### Your goal
List each line of the data that holds the word "Manabu".
### Records for this task ###
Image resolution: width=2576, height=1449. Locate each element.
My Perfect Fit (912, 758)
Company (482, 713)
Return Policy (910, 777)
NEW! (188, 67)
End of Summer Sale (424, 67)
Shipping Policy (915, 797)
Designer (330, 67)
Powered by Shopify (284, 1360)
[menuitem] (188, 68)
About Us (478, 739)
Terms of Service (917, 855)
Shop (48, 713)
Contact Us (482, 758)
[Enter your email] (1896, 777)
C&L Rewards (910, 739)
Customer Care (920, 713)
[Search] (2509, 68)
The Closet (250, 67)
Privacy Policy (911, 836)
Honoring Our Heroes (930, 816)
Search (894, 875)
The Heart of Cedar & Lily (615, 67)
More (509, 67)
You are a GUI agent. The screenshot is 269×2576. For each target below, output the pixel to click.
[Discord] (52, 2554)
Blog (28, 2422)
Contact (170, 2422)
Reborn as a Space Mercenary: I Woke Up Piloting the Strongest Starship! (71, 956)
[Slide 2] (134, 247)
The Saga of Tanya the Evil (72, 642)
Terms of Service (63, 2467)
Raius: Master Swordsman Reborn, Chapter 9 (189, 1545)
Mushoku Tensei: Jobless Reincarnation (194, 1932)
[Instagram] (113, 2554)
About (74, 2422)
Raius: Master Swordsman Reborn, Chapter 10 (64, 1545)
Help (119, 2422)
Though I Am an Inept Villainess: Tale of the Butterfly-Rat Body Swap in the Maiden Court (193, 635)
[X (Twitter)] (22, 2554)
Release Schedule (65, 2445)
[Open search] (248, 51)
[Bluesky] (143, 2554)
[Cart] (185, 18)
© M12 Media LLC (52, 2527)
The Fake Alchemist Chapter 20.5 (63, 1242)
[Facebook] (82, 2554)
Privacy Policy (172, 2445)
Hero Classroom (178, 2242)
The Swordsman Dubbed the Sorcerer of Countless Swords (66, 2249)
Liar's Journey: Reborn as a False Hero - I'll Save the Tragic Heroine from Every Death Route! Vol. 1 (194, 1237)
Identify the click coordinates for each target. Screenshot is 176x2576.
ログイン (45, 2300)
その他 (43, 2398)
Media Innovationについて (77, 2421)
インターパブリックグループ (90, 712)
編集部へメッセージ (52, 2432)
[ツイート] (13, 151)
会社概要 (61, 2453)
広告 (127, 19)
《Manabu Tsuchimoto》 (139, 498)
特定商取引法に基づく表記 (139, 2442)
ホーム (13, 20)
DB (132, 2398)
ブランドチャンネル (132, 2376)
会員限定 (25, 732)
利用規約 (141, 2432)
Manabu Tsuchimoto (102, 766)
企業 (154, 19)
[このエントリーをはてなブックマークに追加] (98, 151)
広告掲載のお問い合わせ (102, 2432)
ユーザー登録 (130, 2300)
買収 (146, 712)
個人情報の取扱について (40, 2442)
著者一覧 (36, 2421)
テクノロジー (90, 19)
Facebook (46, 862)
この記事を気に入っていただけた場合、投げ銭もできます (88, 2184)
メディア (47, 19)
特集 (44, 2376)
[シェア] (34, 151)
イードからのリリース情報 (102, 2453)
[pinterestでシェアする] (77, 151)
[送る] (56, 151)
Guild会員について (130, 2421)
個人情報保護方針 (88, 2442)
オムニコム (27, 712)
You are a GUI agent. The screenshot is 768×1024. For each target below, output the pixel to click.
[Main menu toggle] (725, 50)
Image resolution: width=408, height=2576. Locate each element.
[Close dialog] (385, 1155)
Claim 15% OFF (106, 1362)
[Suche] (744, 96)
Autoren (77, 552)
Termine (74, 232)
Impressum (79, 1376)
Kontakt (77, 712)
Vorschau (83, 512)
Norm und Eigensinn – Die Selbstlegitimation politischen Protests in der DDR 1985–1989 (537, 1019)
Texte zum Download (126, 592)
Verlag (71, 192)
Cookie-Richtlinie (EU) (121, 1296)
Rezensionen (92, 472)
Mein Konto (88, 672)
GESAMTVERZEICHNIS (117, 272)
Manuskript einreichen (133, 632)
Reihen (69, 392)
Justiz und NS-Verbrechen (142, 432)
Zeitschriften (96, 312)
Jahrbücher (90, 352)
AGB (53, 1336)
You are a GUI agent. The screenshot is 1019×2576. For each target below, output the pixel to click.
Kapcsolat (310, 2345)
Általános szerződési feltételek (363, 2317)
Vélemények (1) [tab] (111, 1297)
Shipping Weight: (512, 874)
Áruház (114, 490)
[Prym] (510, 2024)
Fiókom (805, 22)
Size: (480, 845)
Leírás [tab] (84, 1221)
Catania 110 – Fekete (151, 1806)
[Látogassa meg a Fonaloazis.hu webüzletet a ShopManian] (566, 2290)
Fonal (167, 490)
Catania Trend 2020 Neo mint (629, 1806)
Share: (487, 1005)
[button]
###
### Result of this task
《Manabu Tsuchimoto》 (139, 498)
Manabu Tsuchimoto (102, 766)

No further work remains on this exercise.